[[ Provided passage, beginning ]]

Patients who undergo skin injuries endure hospital stays, infection and/or succumb to death; therefore, advances in wound healing aim to improve clinical practices underlying macroscale healing to effectively intervene in microscale pathophysiology. As a result, strategies that optimize wound healing have motivated the design of new therapeutic products.
In a new report in Science Advances, Benjamin Freedman and a team of researchers in the School of Engineering, the Wyss Institute for Biologically Inspired Engineering, and the Brigham Women’s Hospital, Harvard, summarized advances in the development of new drugs, biomaterial therapies and biological products suited for wound healing. They classified the products as marketed therapies and agents for clinical trials to explore their successful and accelerated translation for wound healing.
The timeframe of wound healing can vary and affect the process of patient recovery. Most wounds are classified as acute or chronic situations according to their clinical presentations. Untreated wounds can undergo cell death and necrosis, and represent ischemia relative to inadequate circulation due to microvascular damage and vasoconstriction. The nutritional status, fibroblast cell and progenitor health, as well as infectious bioburden, can contribute to disease progression.
Freedman and colleagues observed the economic challenges of wound care on health care systems that showed an increasing risk in patients with age and obesity alongside those who presented with high-risk comorbidities. Surgical wounds are the largest wound subset, accounting for careful surgical techniques and optimal suture materials in hospitals. Existing standards for interventional healing rely on the preparation of a viable wound bed for assisted healing to remove foreign materials and ischemic tissue. More complex wounds require secondary healing or a bridge for closure. Pressure injuries represent a more serious problem in bedridden patients.

[[ Provided passage, end ]]
[[ Data under study, beginning ]]

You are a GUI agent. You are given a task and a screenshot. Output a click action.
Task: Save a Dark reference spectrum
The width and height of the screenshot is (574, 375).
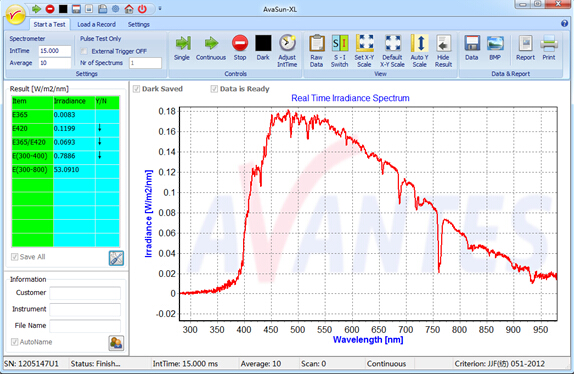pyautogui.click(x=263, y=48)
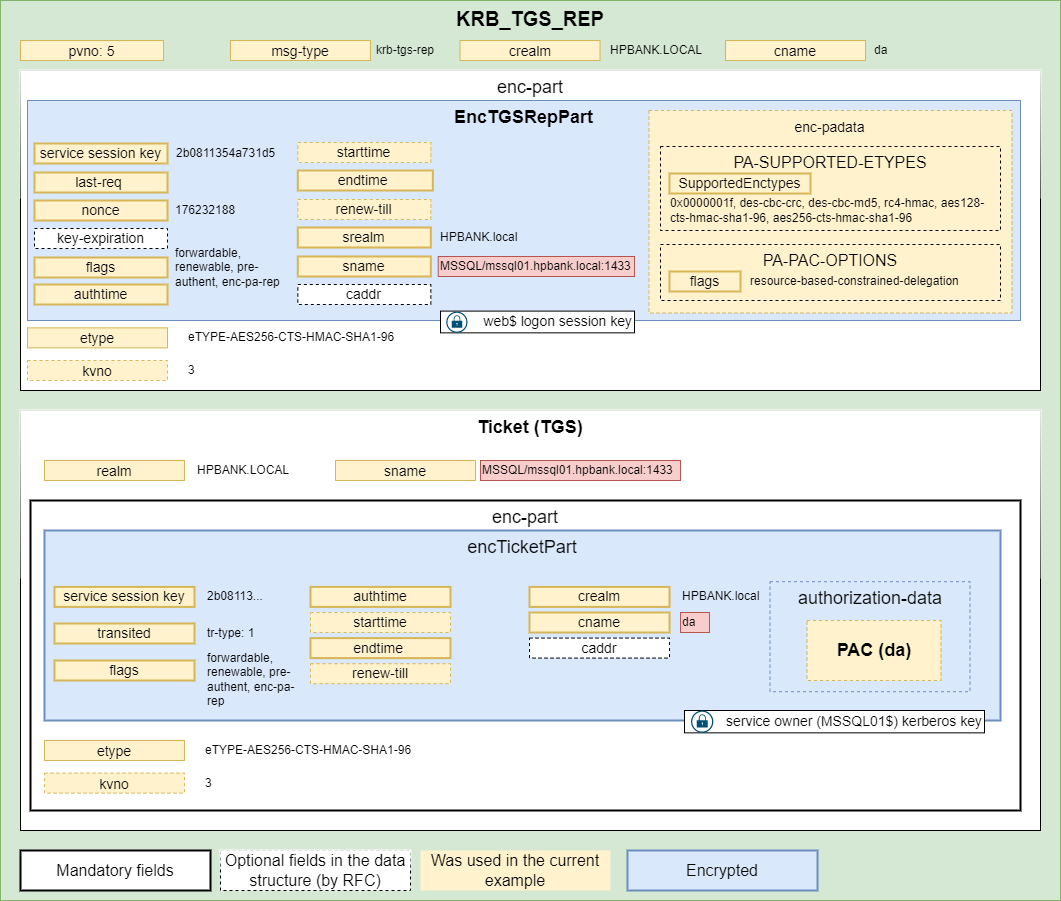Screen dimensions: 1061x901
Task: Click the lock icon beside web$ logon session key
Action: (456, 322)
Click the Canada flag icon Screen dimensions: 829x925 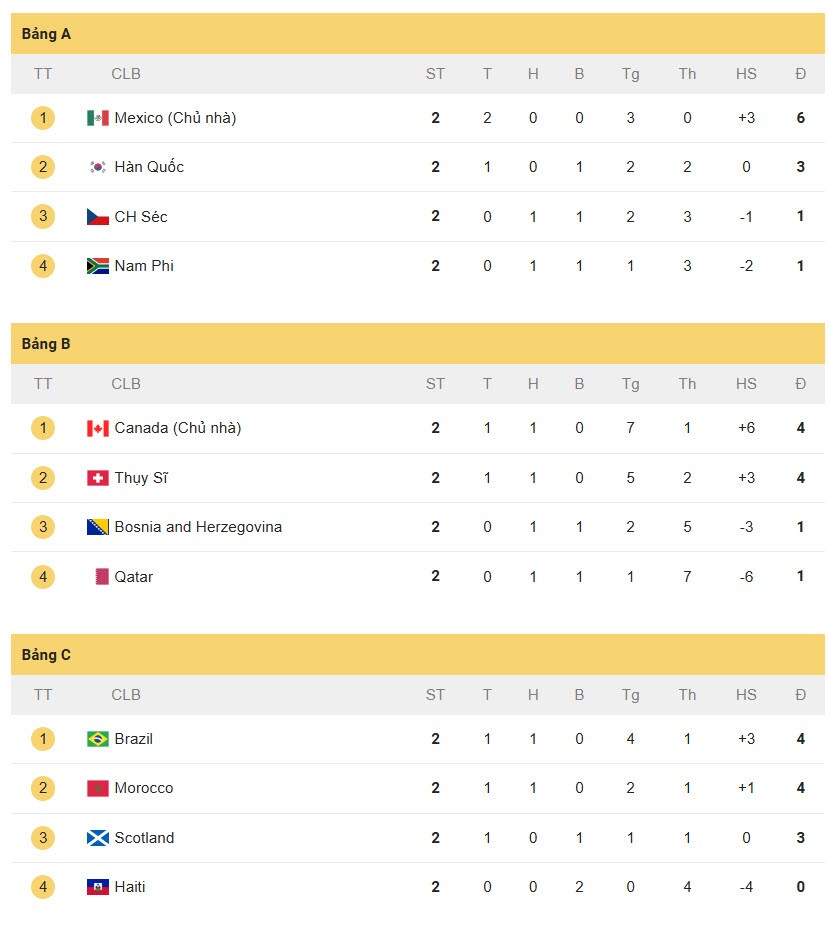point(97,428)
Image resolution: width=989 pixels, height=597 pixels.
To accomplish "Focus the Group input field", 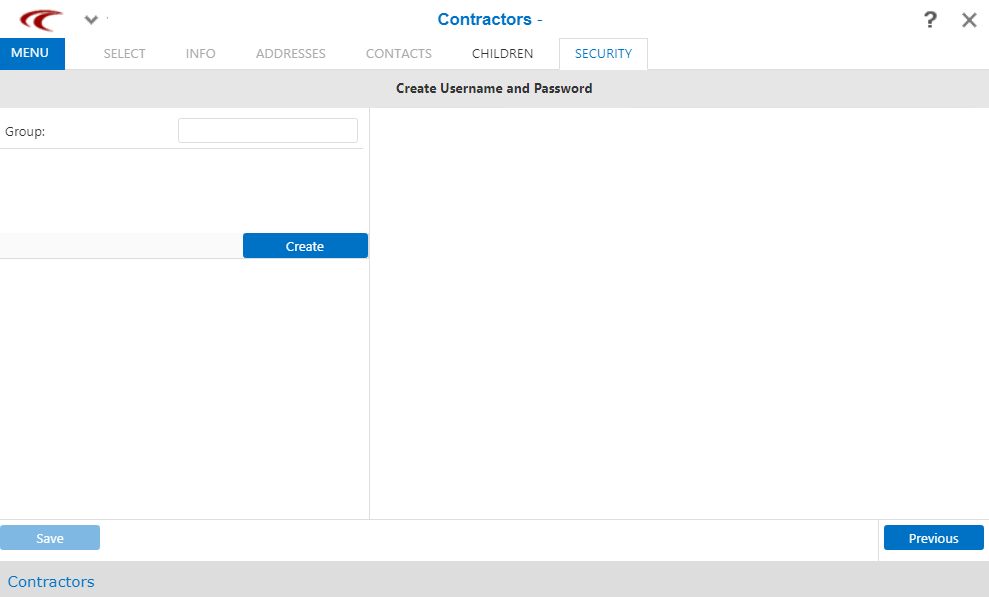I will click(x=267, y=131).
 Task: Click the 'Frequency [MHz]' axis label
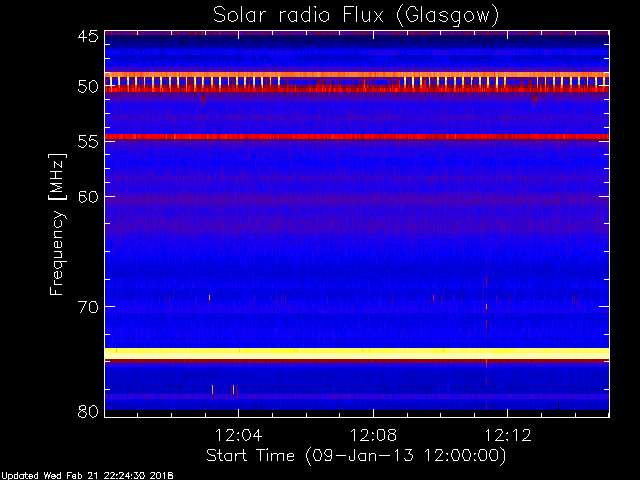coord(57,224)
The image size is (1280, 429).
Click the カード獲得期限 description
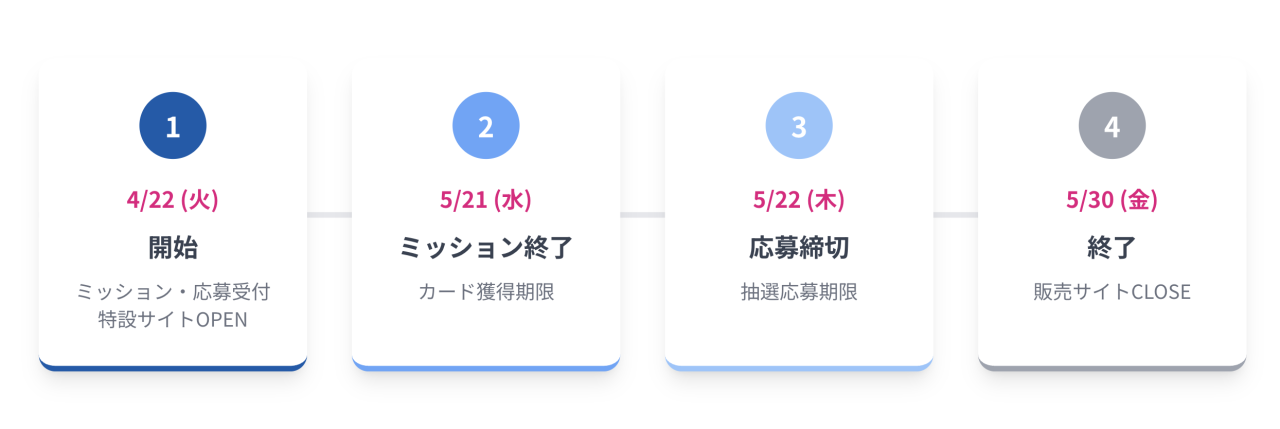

[[ Data under study, end ]]

_Work instruction_:
Reproduce the whole wound healing article above word for word.

_Exercise output_:
Patients who undergo skin injuries endure hospital stays, infection and/or succumb to death; therefore, advances in wound healing aim to improve clinical practices underlying macroscale healing to effectively intervene in microscale pathophysiology. As a result, strategies that optimize wound healing have motivated the design of new therapeutic products.
In a new report in Science Advances, Benjamin Freedman and a team of researchers in the School of Engineering, the Wyss Institute for Biologically Inspired Engineering, and the Brigham Women’s Hospital, Harvard, summarized advances in the development of new drugs, biomaterial therapies and biological products suited for wound healing. They classified the products as marketed therapies and agents for clinical trials to explore their successful and accelerated translation for wound healing.
The timeframe of wound healing can vary and affect the process of patient recovery. Most wounds are classified as acute or chronic situations according to their clinical presentations. Untreated wounds can undergo cell death and necrosis, and represent ischemia relative to inadequate circulation due to microvascular damage and vasoconstriction. The nutritional status, fibroblast cell and progenitor health, as well as infectious bioburden, can contribute to disease progression.
Freedman and colleagues observed the economic challenges of wound care on health care systems that showed an increasing risk in patients with age and obesity alongside those who presented with high-risk comorbidities. Surgical wounds are the largest wound subset, accounting for careful surgical techniques and optimal suture materials in hospitals. Existing standards for interventional healing rely on the preparation of a viable wound bed for assisted healing to remove foreign materials and ischemic tissue. More complex wounds require secondary healing or a bridge for closure. Pressure injuries represent a more serious problem in bedridden patients.